A última casinha de madeira na Avenida Atlântica de Balneário Camboriú no jornalismo catarinense

Imagem: captura de tela do Diarinho

Por Míriam Santini de Abreu*

O diário multiplataforma catarinense Diarinho, que cobre Itajaí, Balneário Camboriú e região, publicou em 19 de janeiro notícia de dois parágrafos intitulada “Última casinha da avenida Atlântica vai virar prédio”. Trata-se da casa de madeira remanescente na mais badalada avenida do balneário que teve o metro quadrado mais caro do país, ao custo de R$ 11.635,00, em fevereiro, de acordo com o índice FipeZAP+ . Segundo a matéria, a casinha, construída em 1956 e em 1973 comprada pela família atualmente proprietária, será demolida e poderá dar lugar a um prédio de 12 andares.

Nos dias seguintes, outros veículos repercutiram a informação, como o site Camboriú Notícias, que acrescentou informações sobre os atuais proprietários, e o Balanço Geral Itajaí e o SC no Ar, do Grupo ND, retransmissor da Record.
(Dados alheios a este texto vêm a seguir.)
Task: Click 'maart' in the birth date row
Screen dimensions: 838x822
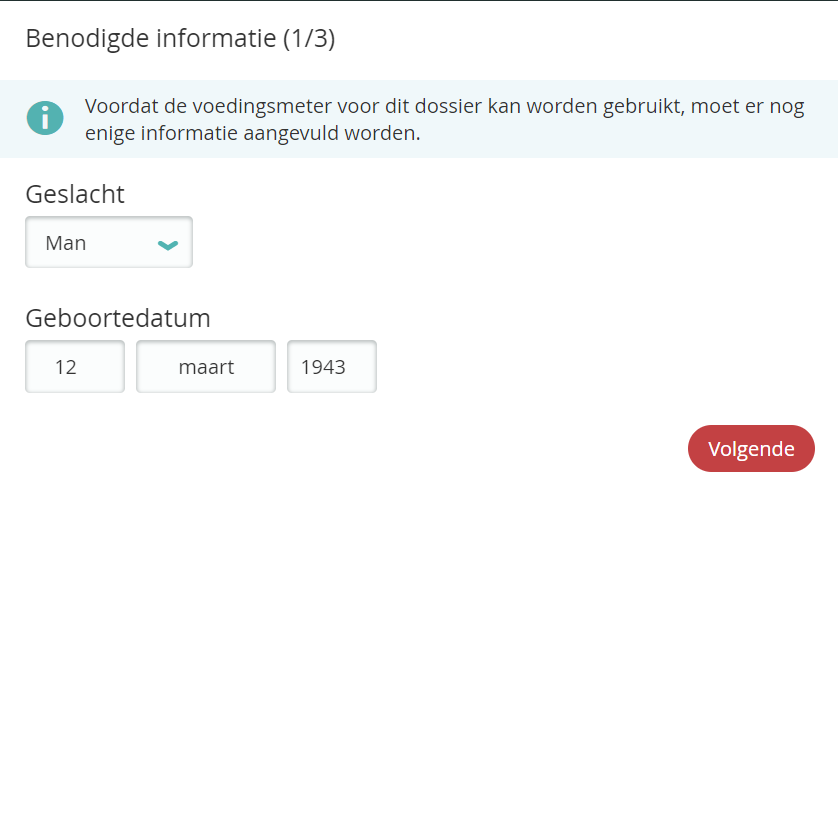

Nos dois últimos, os apresentadores citam o fato e a repercussão negativa nas redes, mas afirmam que se trata de propriedade particular e não tombada pelo município, o que permitiria a demolição. No Balanço Geral Itajaí, o apresentador minimiza a reação dos críticos e afirma que “o olho cresce, é natural” diante de valores implicados em negociações deste tipo. No SC no Ar, a repórter mostra o skyline da cidade, tomado por arranha-céus, e a apresentadora comenta: “Mas é linda Balneário Camboriú, né, é uma cidade linda, faz parte do progresso, da evolução, tá dentro da lei, tá tudo certo, então é isso aí”.
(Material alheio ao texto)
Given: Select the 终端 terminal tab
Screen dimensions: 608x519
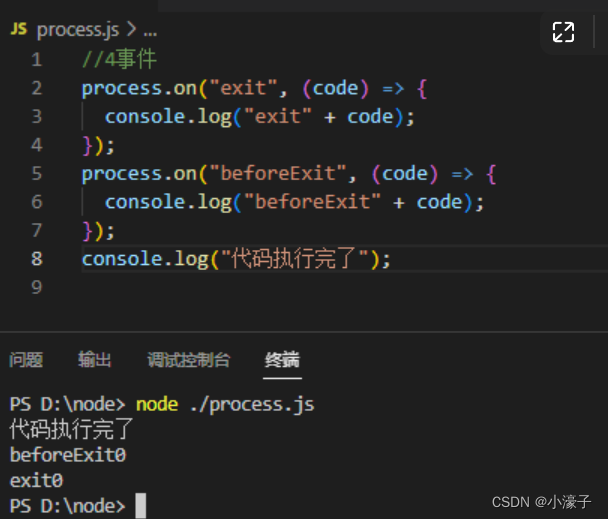Looking at the screenshot, I should [282, 360].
O “então é isso aí” de algum modo sinaliza o limite do jornalismo dominante hoje em Santa Catarina. Ao longo do mês de janeiro, Balneário Camboriú foi notícia por ficar semanas seguidas com a Praia Central – que passou por uma polêmica megaobra de alargamento para evitar a sombra projetada pelos arranha-céus na areia – totalmente imprópria para banho, de acordo com análise feita pelo Instituto do Meio Ambiente de Santa Catarina (IMA). No mesmo período, a capital, Florianópolis, enfrentava uma epidemia de diarreia que foi notícia no Brasil e no exterior.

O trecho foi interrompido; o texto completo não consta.